══ Extrait source ══
Surtout rester éveillé... et tenter d'avancer.
"Quand on atteint un certain stade quelque part autour de la quarantaine, le passé ne nous ressemble plus. Le lien à notre ancienne vie est comme un rêve ou du délire, et la personne que l'on était n'est plus qu'une connaissance que l'on a beaucoup aimée, ou le personnage adoré d'un livres de contes. C'est ainsi que la mémoire devient nostalgie."
Fort de ce constat, Dan Chaon, dans ce recueil de douze nouvelles, met en scène des personnages qui, même s'ils n'ont pas tous la quarantaine, portent sur leurs épaules un lourd passé douloureux. Veuf, orphelin, père défaillant, chacun a une bonne raison de tenter d'oublier ce qui leur pèse ou leur fait honte. Or, les souvenirs sont tenaces, et dans l'univers de cet écrivain, ils hantent les rêves et traversent parfois la frontière de la réalité pour ne pas être oubliés.
Les traumatismes émotionnels, les fêlures de l'enfance ont un impact direct sur la capacité de devenir un adulte responsable et épanoui. Dès lors, le sentiment de solitude transpire à chaque page. Même entouré, on reste seul avec soi-même, on lutte contre un isolement qu'on abhorre et entretient amoureusement à la fois.
Des questions se profilent, lancinantes: déménager, changer de vie, tenter de faire abstraction du passé, est-ce une forme d'infidélité à ce que nous sommes et à ceux qui ont faits partie de notre vie à un moment ou à un autre?
═══
══ Enregistrements ══
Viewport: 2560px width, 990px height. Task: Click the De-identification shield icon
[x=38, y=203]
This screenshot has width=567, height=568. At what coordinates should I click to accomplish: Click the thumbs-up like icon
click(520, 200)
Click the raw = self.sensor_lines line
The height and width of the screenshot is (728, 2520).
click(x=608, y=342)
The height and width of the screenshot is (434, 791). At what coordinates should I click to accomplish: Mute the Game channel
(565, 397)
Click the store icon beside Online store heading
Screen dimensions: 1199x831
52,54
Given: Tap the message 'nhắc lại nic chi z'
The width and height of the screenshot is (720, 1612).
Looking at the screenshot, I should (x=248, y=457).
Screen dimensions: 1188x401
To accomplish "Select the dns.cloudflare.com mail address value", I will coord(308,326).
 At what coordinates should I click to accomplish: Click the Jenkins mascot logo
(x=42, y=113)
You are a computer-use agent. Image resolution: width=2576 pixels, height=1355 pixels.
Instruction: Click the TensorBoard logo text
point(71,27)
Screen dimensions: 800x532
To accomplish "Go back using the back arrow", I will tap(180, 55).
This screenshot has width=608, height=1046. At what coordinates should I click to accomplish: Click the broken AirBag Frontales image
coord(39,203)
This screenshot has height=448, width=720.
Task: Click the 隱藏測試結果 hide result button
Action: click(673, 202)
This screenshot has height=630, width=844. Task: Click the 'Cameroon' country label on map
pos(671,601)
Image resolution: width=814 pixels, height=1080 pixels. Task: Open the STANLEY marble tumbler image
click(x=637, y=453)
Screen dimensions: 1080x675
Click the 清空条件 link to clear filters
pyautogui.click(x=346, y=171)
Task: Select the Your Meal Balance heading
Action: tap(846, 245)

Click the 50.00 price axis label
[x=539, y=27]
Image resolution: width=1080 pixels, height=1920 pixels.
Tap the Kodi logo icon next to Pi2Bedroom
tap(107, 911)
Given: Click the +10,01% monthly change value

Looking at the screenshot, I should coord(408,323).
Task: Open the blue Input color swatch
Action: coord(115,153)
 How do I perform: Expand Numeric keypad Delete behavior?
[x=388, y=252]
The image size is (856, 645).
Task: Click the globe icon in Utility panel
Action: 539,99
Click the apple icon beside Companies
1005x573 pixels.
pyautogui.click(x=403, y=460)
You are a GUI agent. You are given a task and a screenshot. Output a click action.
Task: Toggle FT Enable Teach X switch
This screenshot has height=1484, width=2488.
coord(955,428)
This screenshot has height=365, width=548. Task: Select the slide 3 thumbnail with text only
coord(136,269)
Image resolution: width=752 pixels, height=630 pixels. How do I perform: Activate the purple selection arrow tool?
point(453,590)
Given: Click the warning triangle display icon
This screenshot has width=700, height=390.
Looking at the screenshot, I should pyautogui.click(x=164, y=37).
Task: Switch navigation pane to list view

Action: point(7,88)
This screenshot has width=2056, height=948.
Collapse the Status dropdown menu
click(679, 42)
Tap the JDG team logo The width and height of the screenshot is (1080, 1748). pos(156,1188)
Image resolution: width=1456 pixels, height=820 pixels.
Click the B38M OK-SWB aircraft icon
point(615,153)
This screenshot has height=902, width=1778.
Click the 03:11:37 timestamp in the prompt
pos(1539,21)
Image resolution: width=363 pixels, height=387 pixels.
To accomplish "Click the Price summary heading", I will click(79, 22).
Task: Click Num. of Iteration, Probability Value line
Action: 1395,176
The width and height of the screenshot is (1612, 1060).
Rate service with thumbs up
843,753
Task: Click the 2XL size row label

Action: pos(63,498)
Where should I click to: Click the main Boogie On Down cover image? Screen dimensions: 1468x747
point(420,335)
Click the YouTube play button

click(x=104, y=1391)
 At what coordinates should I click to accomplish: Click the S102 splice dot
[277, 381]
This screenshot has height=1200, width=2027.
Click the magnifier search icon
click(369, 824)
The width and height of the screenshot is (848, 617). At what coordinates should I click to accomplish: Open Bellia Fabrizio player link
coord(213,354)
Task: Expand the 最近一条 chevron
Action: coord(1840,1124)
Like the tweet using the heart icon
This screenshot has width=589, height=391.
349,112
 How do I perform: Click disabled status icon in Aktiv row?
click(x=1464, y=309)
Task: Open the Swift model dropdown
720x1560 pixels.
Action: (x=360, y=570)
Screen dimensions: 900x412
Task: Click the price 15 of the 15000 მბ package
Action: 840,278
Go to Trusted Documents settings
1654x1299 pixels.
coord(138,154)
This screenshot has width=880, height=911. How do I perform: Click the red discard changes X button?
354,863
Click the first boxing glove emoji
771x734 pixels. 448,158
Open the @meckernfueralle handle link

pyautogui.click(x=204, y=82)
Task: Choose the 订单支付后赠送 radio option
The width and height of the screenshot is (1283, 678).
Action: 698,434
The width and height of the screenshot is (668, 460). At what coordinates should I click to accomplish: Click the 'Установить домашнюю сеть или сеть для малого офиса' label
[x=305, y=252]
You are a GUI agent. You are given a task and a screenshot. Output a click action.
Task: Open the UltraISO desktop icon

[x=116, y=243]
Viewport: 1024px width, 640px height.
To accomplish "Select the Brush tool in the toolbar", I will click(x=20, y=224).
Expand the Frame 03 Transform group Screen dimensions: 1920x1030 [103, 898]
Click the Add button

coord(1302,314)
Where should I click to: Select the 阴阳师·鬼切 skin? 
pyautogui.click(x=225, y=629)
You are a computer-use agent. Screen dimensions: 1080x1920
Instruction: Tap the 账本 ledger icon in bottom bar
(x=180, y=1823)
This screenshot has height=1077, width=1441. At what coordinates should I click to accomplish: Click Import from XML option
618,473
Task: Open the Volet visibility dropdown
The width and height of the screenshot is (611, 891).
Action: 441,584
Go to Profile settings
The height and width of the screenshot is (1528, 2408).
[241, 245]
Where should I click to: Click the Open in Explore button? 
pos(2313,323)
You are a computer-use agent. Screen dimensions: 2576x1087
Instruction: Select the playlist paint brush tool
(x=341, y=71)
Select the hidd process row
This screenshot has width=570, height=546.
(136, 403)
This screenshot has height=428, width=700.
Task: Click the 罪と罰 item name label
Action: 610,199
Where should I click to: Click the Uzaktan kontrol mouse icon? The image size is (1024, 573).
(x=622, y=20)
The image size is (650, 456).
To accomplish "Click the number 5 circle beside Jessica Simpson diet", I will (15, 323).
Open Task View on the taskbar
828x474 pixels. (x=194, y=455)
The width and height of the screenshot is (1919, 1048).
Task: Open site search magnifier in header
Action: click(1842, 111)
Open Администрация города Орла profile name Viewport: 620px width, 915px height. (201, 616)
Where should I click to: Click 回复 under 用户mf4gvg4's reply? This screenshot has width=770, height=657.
═══
Consigne:
Recopiez intégralement l'extrait source consacré au recueil de nouvelles de Dan Chaon, sans y changer quoi que ce soit.

Tâche accomplie:
Surtout rester éveillé... et tenter d'avancer.
"Quand on atteint un certain stade quelque part autour de la quarantaine, le passé ne nous ressemble plus. Le lien à notre ancienne vie est comme un rêve ou du délire, et la personne que l'on était n'est plus qu'une connaissance que l'on a beaucoup aimée, ou le personnage adoré d'un livres de contes. C'est ainsi que la mémoire devient nostalgie."
Fort de ce constat, Dan Chaon, dans ce recueil de douze nouvelles, met en scène des personnages qui, même s'ils n'ont pas tous la quarantaine, portent sur leurs épaules un lourd passé douloureux. Veuf, orphelin, père défaillant, chacun a une bonne raison de tenter d'oublier ce qui leur pèse ou leur fait honte. Or, les souvenirs sont tenaces, et dans l'univers de cet écrivain, ils hantent les rêves et traversent parfois la frontière de la réalité pour ne pas être oubliés.
Les traumatismes émotionnels, les fêlures de l'enfance ont un impact direct sur la capacité de devenir un adulte responsable et épanoui. Dès lors, le sentiment de solitude transpire à chaque page. Même entouré, on reste seul avec soi-même, on lutte contre un isolement qu'on abhorre et entretient amoureusement à la fois.
Des questions se profilent, lancinantes: déménager, changer de vie, tenter de faire abstraction du passé, est-ce une forme d'infidélité à ce que nous sommes et à ceux qui ont faits partie de notre vie à un moment ou à un autre?